A few days ago I answered a FB ad for a 3-year-old trolling motor and deep-cycle battery. I was set to go pick it up for the advertised price (a good bargain) when the woman PMd me that her husband had charged the battery and the motor "didn't work" so he would sell the battery for $25 and give me the motor free! Since the battery is worth $22 as a core trade-in, I agreed
Once I got them home, I found that the battery was holding a good charge - so no worries there, but the motor shaft was horribly scarred and the tilt mechanism was bent and unworkable. Upon hooking up the motor to the battery, it worked very well - smooth and steady and powerful. I suspect he was ashamed of the mechanical condition of the shaft and tilt. On the other hand, I found a sentence in the manual that said, "Do not hook up motor while battery is being charged."
Since I want to use this motor, I started thinking about how to return it to full working status.There's not much that can go wrong with these motors and I own one that is almost 70 years old and still chugs along.
This I'ble is entered in the STICK IT! contest, if you like what you see in my creative use if epoxies and glue, please vote for me.
Step 1: Why Is the Shaft Scored So Badly?
On this brand of motor, there is a collar around the shaft and a screw to adjust the steering tension so that steering is not too hard and not too easy. There is supposed to be a plastic piece (a friction strip, according to the manual) inserted in the rectangular notch under the screw to bear against the shaft. It was missing! The screw had been bearing against the aluminum shaft and scoring it badly. The first time I put my hand on the shaft, it came away with little shards of aluminum stuck in the skin - took a while, some tweezers and magnifier to get them out.
The first thing I did was take some 120 grit sandpaper to the shaft. This smoothed out the shaft, and removed the bits of metal making it easier to handle. Then I measured the slot to figure how big to make a friction strip.
Then I measured the shaft and found it to be 1" diameter. AHA! Would a piece of 1" PVC pipe work?
Turns out it would....
Please check out the photos for notes.
Step 2: Making a Friction Strip
Using the measurements, I cut a piece of 1" PVC pipe and filed and sanded until it fit. The actual friction strip has a molded knob on the top side to prevent it slipping out of the slot when the screw is loosened for adjustments so I cut a small piece, mixed some two-part epoxy and stuck it on (ENTRY FOR THESTICK IT!CONTEST!)

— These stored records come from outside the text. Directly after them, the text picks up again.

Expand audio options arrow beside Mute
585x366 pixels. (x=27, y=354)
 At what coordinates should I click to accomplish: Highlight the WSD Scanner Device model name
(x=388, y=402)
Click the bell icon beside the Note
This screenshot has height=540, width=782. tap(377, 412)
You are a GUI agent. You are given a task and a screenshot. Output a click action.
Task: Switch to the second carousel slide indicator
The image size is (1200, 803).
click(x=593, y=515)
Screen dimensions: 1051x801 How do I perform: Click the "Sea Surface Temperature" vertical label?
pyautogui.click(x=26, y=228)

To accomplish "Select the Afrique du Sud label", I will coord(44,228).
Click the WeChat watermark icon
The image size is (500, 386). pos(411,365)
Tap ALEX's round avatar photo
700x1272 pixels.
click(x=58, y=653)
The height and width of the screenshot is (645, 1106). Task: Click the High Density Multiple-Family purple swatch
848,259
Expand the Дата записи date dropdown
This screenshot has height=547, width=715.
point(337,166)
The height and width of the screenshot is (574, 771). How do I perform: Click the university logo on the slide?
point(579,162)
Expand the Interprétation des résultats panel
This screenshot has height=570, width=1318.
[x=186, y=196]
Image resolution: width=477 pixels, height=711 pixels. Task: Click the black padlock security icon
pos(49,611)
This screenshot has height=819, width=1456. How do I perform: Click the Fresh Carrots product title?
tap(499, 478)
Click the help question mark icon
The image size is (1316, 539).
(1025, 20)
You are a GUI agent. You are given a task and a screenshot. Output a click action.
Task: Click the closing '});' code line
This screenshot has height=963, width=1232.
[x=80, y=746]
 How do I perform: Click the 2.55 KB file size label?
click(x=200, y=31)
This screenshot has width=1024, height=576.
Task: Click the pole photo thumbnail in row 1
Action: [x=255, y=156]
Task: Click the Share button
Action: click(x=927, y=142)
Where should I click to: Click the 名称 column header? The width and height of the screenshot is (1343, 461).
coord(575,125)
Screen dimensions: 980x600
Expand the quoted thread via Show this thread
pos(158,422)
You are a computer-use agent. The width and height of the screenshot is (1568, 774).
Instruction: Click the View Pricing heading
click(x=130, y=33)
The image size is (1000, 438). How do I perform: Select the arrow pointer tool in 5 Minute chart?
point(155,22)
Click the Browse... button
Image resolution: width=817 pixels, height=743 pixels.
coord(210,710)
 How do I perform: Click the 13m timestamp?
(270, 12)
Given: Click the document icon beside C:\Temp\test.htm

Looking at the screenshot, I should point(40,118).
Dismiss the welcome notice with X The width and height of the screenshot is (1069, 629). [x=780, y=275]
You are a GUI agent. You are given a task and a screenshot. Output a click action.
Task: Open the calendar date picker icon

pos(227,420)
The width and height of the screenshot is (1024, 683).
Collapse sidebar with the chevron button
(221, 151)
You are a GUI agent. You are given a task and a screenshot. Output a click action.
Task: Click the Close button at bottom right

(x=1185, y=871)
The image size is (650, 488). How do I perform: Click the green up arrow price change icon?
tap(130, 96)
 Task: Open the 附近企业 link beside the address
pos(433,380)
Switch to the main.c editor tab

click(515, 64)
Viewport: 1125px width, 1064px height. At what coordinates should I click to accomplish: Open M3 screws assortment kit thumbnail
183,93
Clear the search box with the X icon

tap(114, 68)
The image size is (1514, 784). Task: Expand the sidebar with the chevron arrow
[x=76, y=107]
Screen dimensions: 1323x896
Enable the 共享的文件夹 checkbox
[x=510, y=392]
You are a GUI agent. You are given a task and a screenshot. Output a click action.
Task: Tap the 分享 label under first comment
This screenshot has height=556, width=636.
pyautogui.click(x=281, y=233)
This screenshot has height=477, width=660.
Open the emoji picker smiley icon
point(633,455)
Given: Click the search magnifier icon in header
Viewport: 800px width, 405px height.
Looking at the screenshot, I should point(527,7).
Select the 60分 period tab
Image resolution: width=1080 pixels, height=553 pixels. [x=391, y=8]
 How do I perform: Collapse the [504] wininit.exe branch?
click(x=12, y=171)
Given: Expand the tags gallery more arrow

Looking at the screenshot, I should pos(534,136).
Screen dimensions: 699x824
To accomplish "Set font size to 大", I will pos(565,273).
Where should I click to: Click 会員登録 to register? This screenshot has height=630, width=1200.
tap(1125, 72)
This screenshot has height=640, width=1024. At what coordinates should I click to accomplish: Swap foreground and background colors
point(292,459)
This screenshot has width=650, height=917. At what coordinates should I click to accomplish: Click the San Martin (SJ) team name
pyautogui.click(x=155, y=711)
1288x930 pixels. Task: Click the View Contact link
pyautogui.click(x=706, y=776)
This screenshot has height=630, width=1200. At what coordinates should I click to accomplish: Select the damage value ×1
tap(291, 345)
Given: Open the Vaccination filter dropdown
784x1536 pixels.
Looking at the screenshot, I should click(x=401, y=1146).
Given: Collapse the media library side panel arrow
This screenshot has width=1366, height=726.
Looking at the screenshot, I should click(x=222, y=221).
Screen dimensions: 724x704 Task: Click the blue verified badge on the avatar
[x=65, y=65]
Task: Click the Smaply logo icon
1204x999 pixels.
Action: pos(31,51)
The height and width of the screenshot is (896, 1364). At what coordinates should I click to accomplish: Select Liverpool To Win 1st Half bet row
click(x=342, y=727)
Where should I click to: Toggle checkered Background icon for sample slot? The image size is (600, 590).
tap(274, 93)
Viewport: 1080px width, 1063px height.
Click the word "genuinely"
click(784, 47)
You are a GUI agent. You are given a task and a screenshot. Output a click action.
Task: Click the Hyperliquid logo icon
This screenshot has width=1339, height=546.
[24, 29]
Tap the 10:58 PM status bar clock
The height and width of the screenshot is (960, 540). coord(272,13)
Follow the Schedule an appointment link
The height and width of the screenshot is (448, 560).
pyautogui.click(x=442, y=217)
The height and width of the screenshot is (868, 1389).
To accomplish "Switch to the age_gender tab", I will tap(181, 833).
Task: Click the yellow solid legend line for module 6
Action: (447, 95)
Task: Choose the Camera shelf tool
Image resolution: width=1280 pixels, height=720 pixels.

I painted the friction strip fluorescent orange so I can always be sure it is there. Then I cut another small piece and made a knob for the lower end and glued it on with cyanoacrylate glue (Super Glue). The friction strip is not going anywhere!
Be sure and check the notes on the photos.
Step 3: Improving the Shaft
Even though I had sanded the shaft, I was worried about the grooves. So I mixed another batch of two-part epoxy - a different kind with better wear characteristics BUT another reason for you to vote for me in the STICK IT! Contest - and slathered it in the grooves. Then I took a piece of 1" PVC and ran it along the shaft, removing the excess epoxy. After it hardened, I sanded it down. It's still a little rough but it's an improvement.
Step 4: Fixing the Tilt Mechanism
The tilt mechanism is a spring loaded pin that engages and disengages the "foot" which fits in the cogs and determines the tilt of the motor to the transom of the boat. To be honest, it is poorly designed and weak.
In this case, the pin was badly bent, and the lower casting to guide the pin had broken away. I think a gorilla tried to change the tilt without pushing on the pin.
I used a vise and channel-lock pliers to get the pin decently straight but in the process of disassembly I lost the snap ring that retains the spring.
I found some .032" stainless steel wire and a washer to fit the pin so I set about drilling a .045" hole in the pin to hold the wire. That is one SMALL drill but it worked. I started the hole with a center drill and plenty of OIL. Then I went to the .045" drill and again used plenty of OIL to keep the drill cool and flush away the chips.
Please check the photos for more notes.
Step 5: Assembling the Tilt Mechanism
I inserted the wire in the hole and twisted it, assembled the washer and spring and screwed on the foot. Finally I mixed another batch of epoxy and stuck it (STICK IT!) on a piece of brass to retain the pin in the broken lower casting.
The final two photos show the tilt mechanism working correctly.
Step 6: It Works!
Thank you for reading this far. Even though the motor operated correctly, it was virtually unusable in its previous condition. With a little help and some clever fixes, it is now fully functional.